▼
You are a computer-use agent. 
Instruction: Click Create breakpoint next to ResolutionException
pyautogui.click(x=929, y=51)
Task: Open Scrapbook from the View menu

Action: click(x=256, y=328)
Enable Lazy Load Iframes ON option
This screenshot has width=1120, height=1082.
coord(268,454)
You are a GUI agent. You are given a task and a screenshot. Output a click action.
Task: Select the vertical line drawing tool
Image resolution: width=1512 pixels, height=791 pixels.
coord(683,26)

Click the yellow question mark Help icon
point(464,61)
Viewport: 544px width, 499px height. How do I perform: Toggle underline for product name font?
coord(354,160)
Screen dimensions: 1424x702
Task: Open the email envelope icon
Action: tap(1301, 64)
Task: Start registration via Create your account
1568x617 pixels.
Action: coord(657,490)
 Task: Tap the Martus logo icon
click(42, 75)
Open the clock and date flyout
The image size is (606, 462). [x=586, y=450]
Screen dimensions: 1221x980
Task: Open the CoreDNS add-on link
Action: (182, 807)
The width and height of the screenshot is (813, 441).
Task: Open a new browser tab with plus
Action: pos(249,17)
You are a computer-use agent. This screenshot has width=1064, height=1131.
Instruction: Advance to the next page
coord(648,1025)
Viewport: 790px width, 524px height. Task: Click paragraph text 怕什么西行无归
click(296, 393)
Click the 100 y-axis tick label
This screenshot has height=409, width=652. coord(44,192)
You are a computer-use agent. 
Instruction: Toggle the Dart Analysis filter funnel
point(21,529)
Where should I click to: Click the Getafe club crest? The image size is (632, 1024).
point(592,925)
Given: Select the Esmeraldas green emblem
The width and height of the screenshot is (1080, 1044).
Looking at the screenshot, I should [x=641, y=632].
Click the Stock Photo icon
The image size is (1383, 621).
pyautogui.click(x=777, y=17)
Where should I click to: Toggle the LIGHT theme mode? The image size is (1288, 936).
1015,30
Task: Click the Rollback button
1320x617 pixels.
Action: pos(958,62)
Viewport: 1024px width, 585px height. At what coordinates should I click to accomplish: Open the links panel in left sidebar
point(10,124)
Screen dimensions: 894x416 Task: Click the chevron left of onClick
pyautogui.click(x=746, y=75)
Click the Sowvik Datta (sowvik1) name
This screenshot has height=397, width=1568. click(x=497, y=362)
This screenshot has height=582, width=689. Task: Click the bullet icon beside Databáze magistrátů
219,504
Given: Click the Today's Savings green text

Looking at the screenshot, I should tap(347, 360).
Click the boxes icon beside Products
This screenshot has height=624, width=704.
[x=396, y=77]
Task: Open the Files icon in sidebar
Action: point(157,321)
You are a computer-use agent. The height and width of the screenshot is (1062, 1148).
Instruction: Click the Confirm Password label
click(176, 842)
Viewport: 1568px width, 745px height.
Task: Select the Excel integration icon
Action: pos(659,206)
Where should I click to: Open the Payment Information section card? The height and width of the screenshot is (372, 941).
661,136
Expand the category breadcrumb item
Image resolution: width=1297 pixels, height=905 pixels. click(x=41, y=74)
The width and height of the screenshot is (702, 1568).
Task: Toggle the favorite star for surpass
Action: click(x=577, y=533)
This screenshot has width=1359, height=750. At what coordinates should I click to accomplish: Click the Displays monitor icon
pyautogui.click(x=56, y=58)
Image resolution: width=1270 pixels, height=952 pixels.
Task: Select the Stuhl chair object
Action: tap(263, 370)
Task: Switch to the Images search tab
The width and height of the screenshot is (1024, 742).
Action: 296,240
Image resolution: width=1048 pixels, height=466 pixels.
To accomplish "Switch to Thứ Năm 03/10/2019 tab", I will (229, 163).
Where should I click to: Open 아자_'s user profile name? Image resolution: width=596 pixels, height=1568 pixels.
▲
Reproduce every record, making sure each one stays exactly the same.

You are a computer-use agent. 
Instruction: Click Create breakpoint next to ResolutionException
pyautogui.click(x=929, y=51)
Task: Open Scrapbook from the View menu

Action: click(x=256, y=328)
Enable Lazy Load Iframes ON option
This screenshot has width=1120, height=1082.
coord(268,454)
You are a GUI agent. You are given a task and a screenshot. Output a click action.
Task: Select the vertical line drawing tool
Image resolution: width=1512 pixels, height=791 pixels.
coord(683,26)

Click the yellow question mark Help icon
point(464,61)
Viewport: 544px width, 499px height. How do I perform: Toggle underline for product name font?
coord(354,160)
Screen dimensions: 1424x702
Task: Open the email envelope icon
Action: tap(1301, 64)
Task: Start registration via Create your account
1568x617 pixels.
Action: coord(657,490)
 Task: Tap the Martus logo icon
click(42, 75)
Open the clock and date flyout
The image size is (606, 462). [x=586, y=450]
Screen dimensions: 1221x980
Task: Open the CoreDNS add-on link
Action: (182, 807)
The width and height of the screenshot is (813, 441).
Task: Open a new browser tab with plus
Action: pos(249,17)
You are a computer-use agent. This screenshot has width=1064, height=1131.
Instruction: Advance to the next page
coord(648,1025)
Viewport: 790px width, 524px height. Task: Click paragraph text 怕什么西行无归
click(296, 393)
Click the 100 y-axis tick label
This screenshot has height=409, width=652. coord(44,192)
You are a computer-use agent. 
Instruction: Toggle the Dart Analysis filter funnel
point(21,529)
Where should I click to: Click the Getafe club crest? The image size is (632, 1024).
point(592,925)
Given: Select the Esmeraldas green emblem
The width and height of the screenshot is (1080, 1044).
Looking at the screenshot, I should [x=641, y=632].
Click the Stock Photo icon
The image size is (1383, 621).
pyautogui.click(x=777, y=17)
Where should I click to: Toggle the LIGHT theme mode? The image size is (1288, 936).
1015,30
Task: Click the Rollback button
1320x617 pixels.
Action: pos(958,62)
Viewport: 1024px width, 585px height. At what coordinates should I click to accomplish: Open the links panel in left sidebar
point(10,124)
Screen dimensions: 894x416 Task: Click the chevron left of onClick
pyautogui.click(x=746, y=75)
Click the Sowvik Datta (sowvik1) name
This screenshot has height=397, width=1568. click(x=497, y=362)
This screenshot has height=582, width=689. Task: Click the bullet icon beside Databáze magistrátů
219,504
Given: Click the Today's Savings green text

Looking at the screenshot, I should tap(347, 360).
Click the boxes icon beside Products
This screenshot has height=624, width=704.
[x=396, y=77]
Task: Open the Files icon in sidebar
Action: point(157,321)
You are a computer-use agent. The height and width of the screenshot is (1062, 1148).
Instruction: Click the Confirm Password label
click(176, 842)
Viewport: 1568px width, 745px height.
Task: Select the Excel integration icon
Action: pos(659,206)
Where should I click to: Open the Payment Information section card? The height and width of the screenshot is (372, 941).
661,136
Expand the category breadcrumb item
Image resolution: width=1297 pixels, height=905 pixels. click(x=41, y=74)
The width and height of the screenshot is (702, 1568).
Task: Toggle the favorite star for surpass
Action: click(x=577, y=533)
This screenshot has width=1359, height=750. At what coordinates should I click to accomplish: Click the Displays monitor icon
pyautogui.click(x=56, y=58)
Image resolution: width=1270 pixels, height=952 pixels.
Task: Select the Stuhl chair object
Action: tap(263, 370)
Task: Switch to the Images search tab
The width and height of the screenshot is (1024, 742).
Action: 296,240
Image resolution: width=1048 pixels, height=466 pixels.
To accomplish "Switch to Thứ Năm 03/10/2019 tab", I will (229, 163).
Where should I click to: Open 아자_'s user profile name? Image resolution: width=596 pixels, height=1568 pixels.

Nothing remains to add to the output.